Now it's your turn.  Do you have a random thought that is stuck in your brain?  Leave it here.  Maybe it will depart permanently from the dark recesses of that puny little brain of yours.  Just don't repeat it over and over again.  That's how I got in this mess in the first place.


  1. nope no random thoughts for me... I am heading into dementia, I am lucky if I remember to put my underwear on!

  2. just one random thought, and it's linda's fault. she's prob right about the pic. Before thanksgiving i posted a video of how to give a cat a pill (i know. picture the glamour. that is sick.) that was really just intended for the cat-sitter. weird spike in email content that week.

    i have no idea how to leave a comment that leaves a link here. it doesnt' bother me. it's just a technical thing i cannot do. not going for mysterious or anything.

  3. Average Girl, save me a seat at your table when you get there. I'm right behind ya.

    Mama, Yeah, the cat video.... If it's all the same, I'll pass on that one. I just threw up a hairball.

  4. Oh, God. You're lucky that operator didn't come after you guys! I thought for sure that you were talking about the Runaway Train at's exactly the same one.

    I remember:

    1) My then-16-y.o. neighbor (I must've been...15?) explain to me that you should drive slower when you're tired.
    2) Another friend was watching me wash out my coffee carafe (young adulthood) and remarked that her ex-MIL was such a pessimist that she was convinced that if you washed out the pot right after taking it off the burner, you'd crack the glass. My friend thought of that every time she washed out HER coffee pot and now *I* think of it as well.

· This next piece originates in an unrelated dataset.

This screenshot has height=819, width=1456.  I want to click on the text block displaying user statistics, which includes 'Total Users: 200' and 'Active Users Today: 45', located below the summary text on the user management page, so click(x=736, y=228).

    Happy to be passing it on to YOU.

  5. Thanks for sharing Kathryn #3. There are 3 of you now. WTH? Are you cloning? If so, send one my way, and make me a sammich.

  6. Same amusement park, 1987. I lived on my dad's boat at the CP marina. There were 2 important lessons:

    If you convince a park employee to give you their CP ID, you can eat unlimited meals at the cafeteria all summer, FREE!

    If you make friends with the right employees, you can do test rides for FREE until the park opens.

    And about the kid who puked in the fourth grade... I thought that was YOU! ;)

  7. It wasn't me in the 4th grade, but I believe you were in the park when this story took place. And you should have invited me to the marina. Just sayin'.

  8. Had I known, we could have rocked the boat... Just sayin'.